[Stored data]
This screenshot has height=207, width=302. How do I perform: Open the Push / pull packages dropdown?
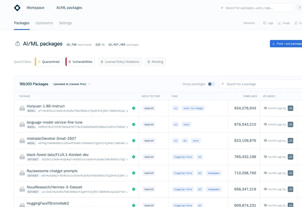pyautogui.click(x=286, y=44)
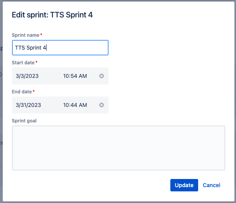Click the AM part of start time

[x=83, y=76]
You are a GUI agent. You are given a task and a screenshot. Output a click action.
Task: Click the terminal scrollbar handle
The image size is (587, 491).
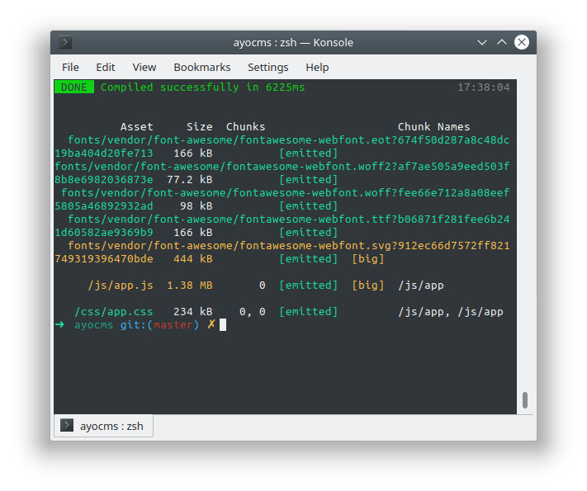click(x=524, y=400)
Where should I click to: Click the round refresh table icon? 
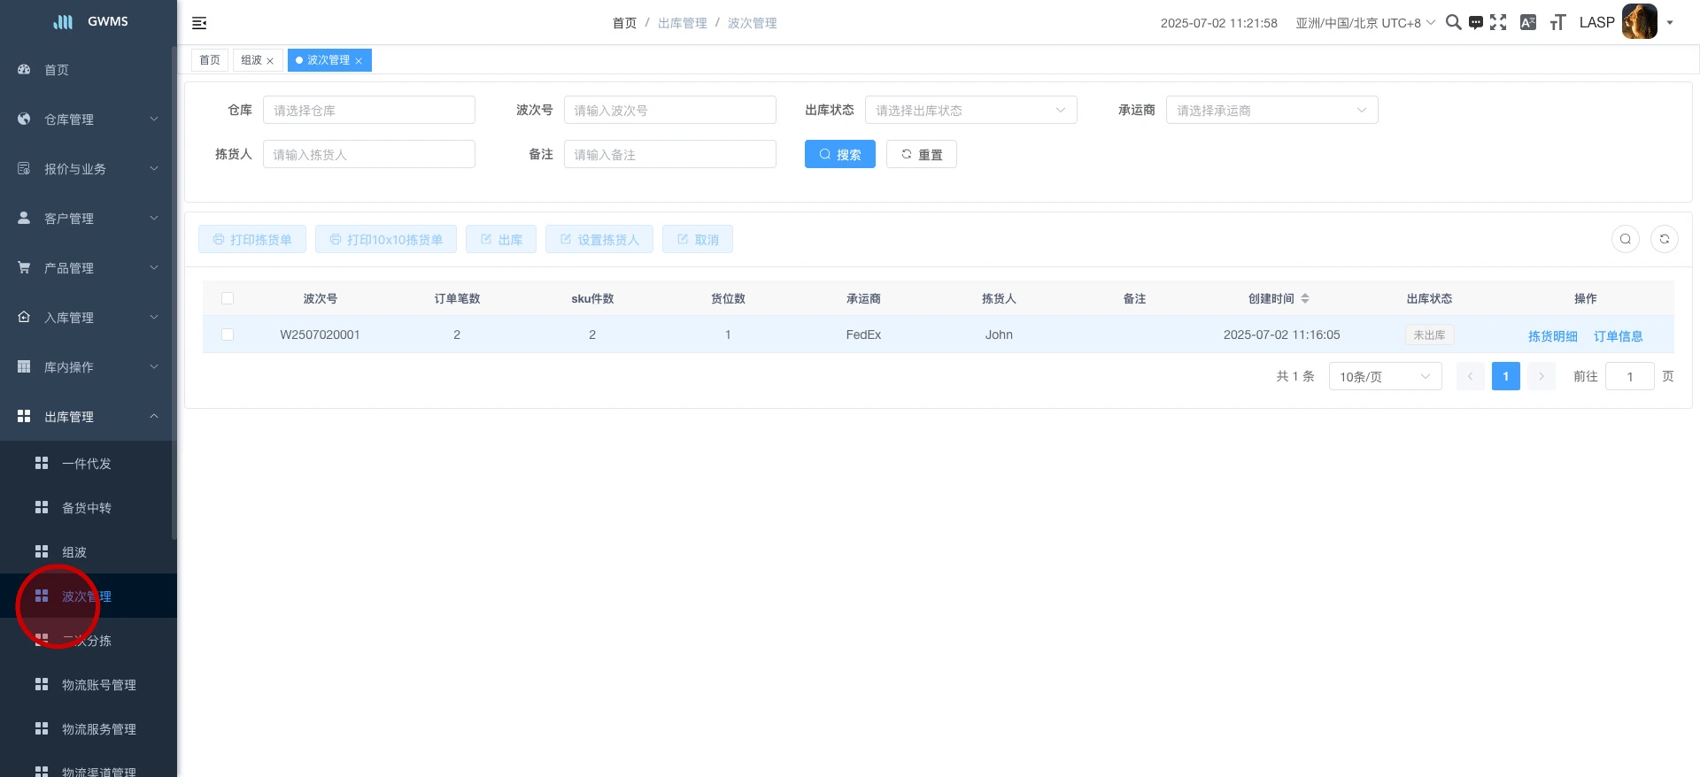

◆ Task details
Leave the pictures out and repeat exactly the lines from the beginning of the records to the line bearing "Task: Click the terminal scrollbar handle", both ends counted.

◆ Exercise solution
This screenshot has height=207, width=302. How do I perform: Open the Push / pull packages dropdown?
pyautogui.click(x=286, y=44)
Click the AM part of start time

[x=83, y=76]
You are a GUI agent. You are given a task and a screenshot. Output a click action.
Task: Click the terminal scrollbar handle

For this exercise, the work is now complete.